START Dataset content
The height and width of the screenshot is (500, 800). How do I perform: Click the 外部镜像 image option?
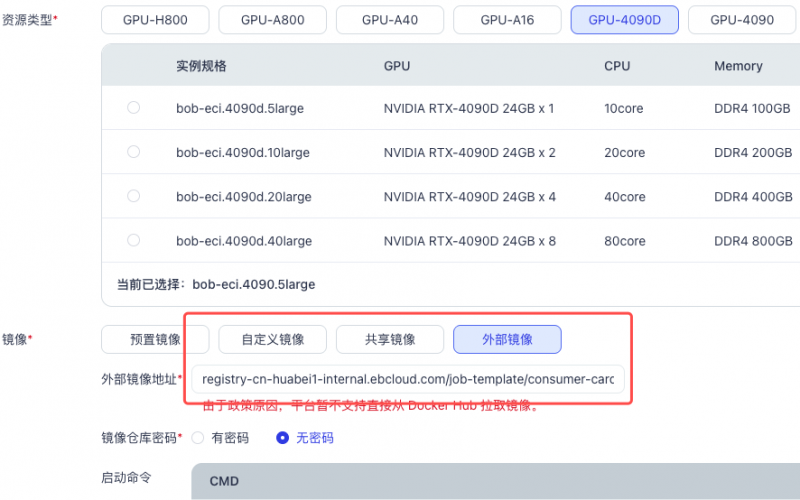coord(507,339)
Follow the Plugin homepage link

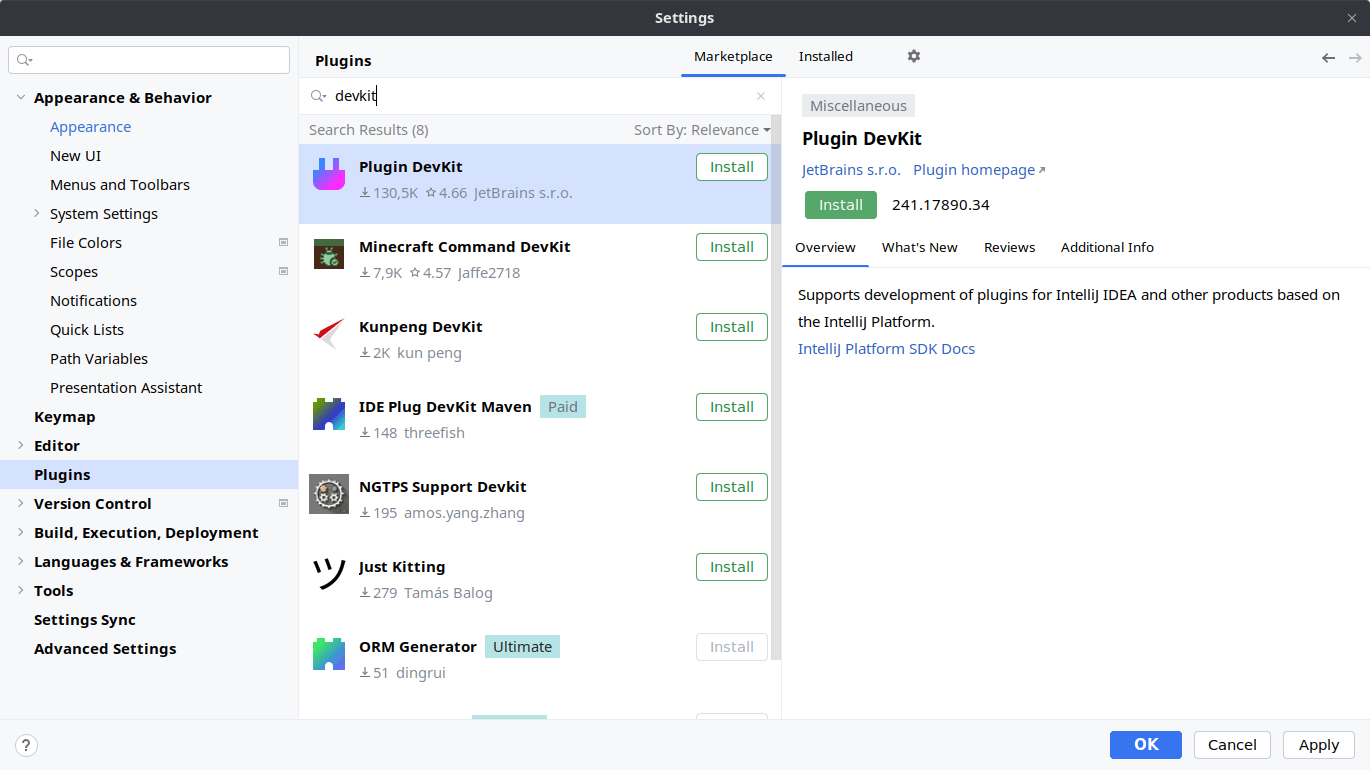coord(972,170)
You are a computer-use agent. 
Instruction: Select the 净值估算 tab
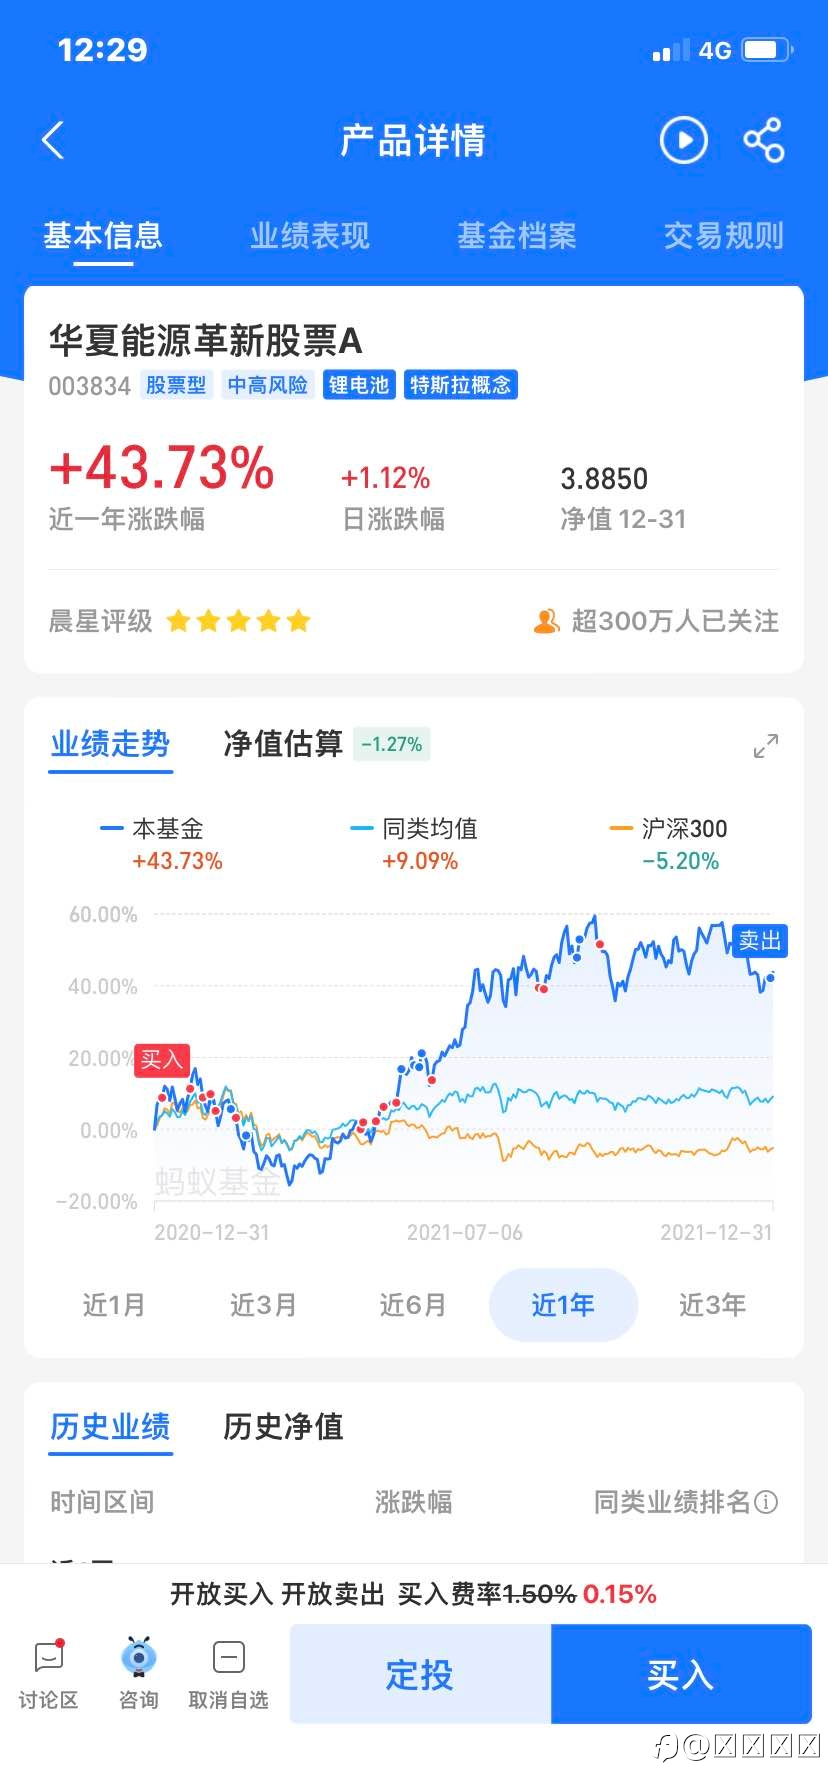click(x=283, y=744)
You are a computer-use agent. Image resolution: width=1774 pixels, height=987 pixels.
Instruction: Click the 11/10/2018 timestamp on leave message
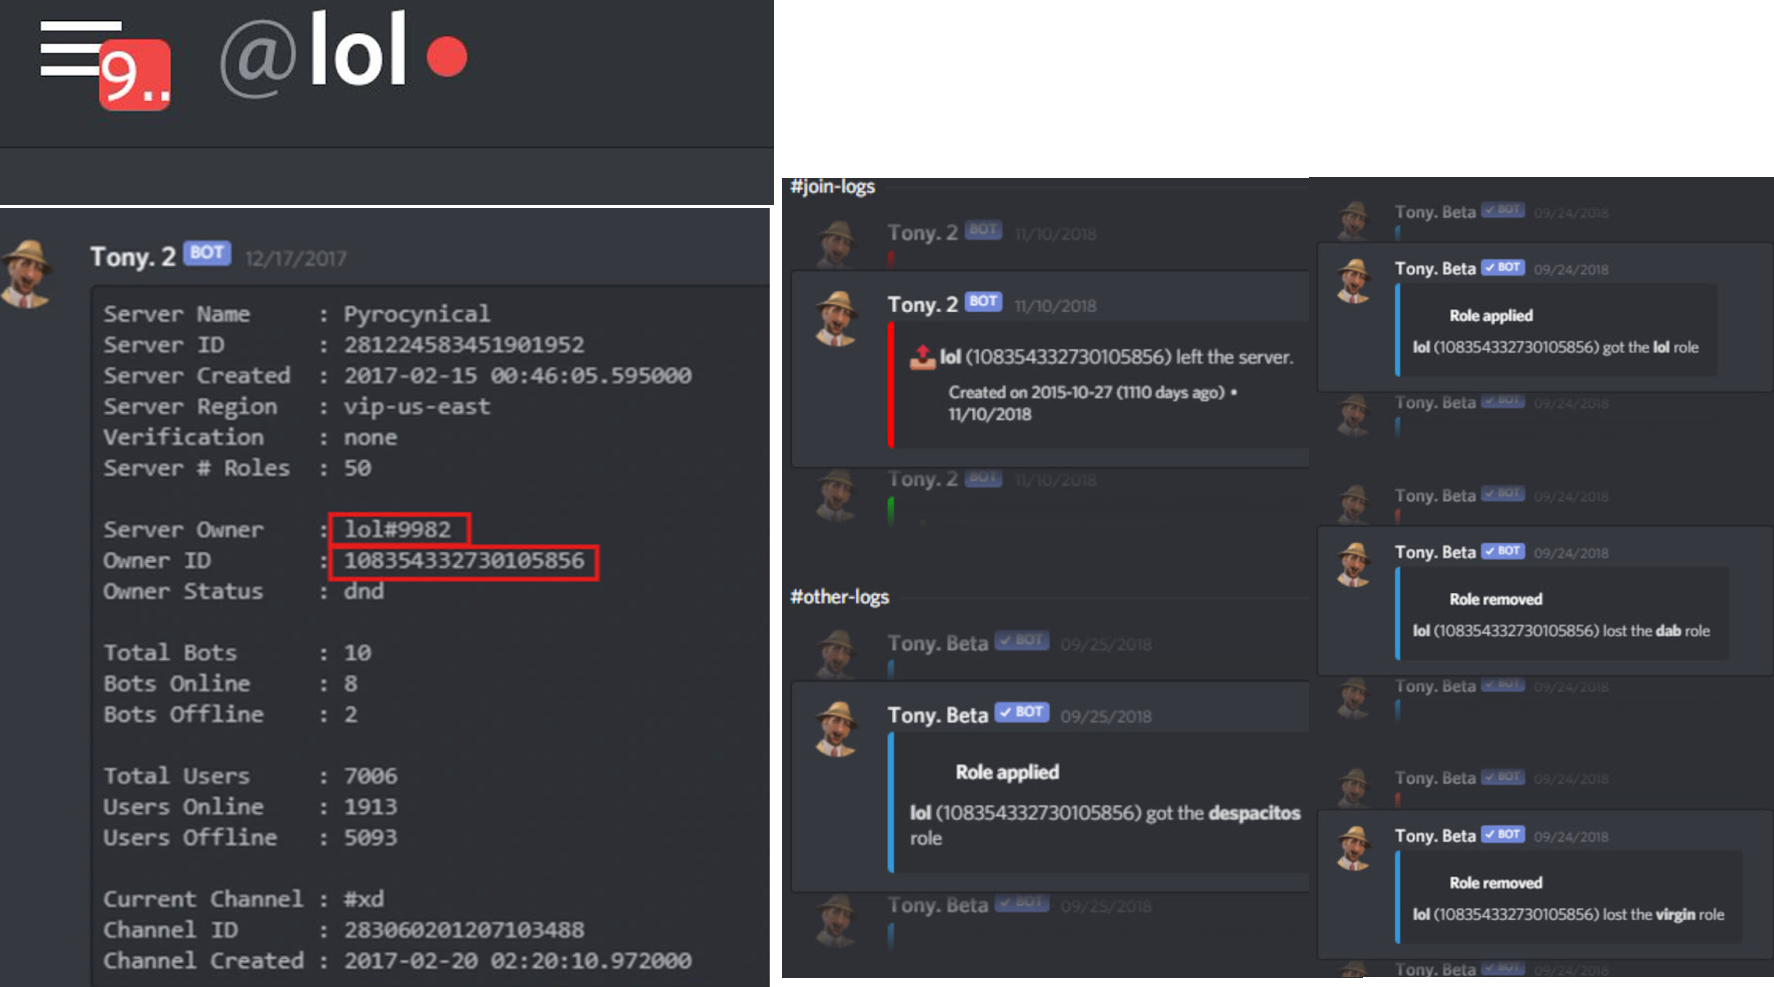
END Dataset content
Each record must be set down again without alteration, and no picture may be carried over.

The height and width of the screenshot is (500, 800). How do I perform: Click the 外部镜像 image option?
coord(507,339)
Follow the Plugin homepage link

coord(972,170)
You are a computer-use agent. 
Instruction: Select the 净值估算 tab
click(x=283, y=744)
You are a computer-use agent. Image resolution: width=1774 pixels, height=987 pixels.
Instruction: Click the 11/10/2018 timestamp on leave message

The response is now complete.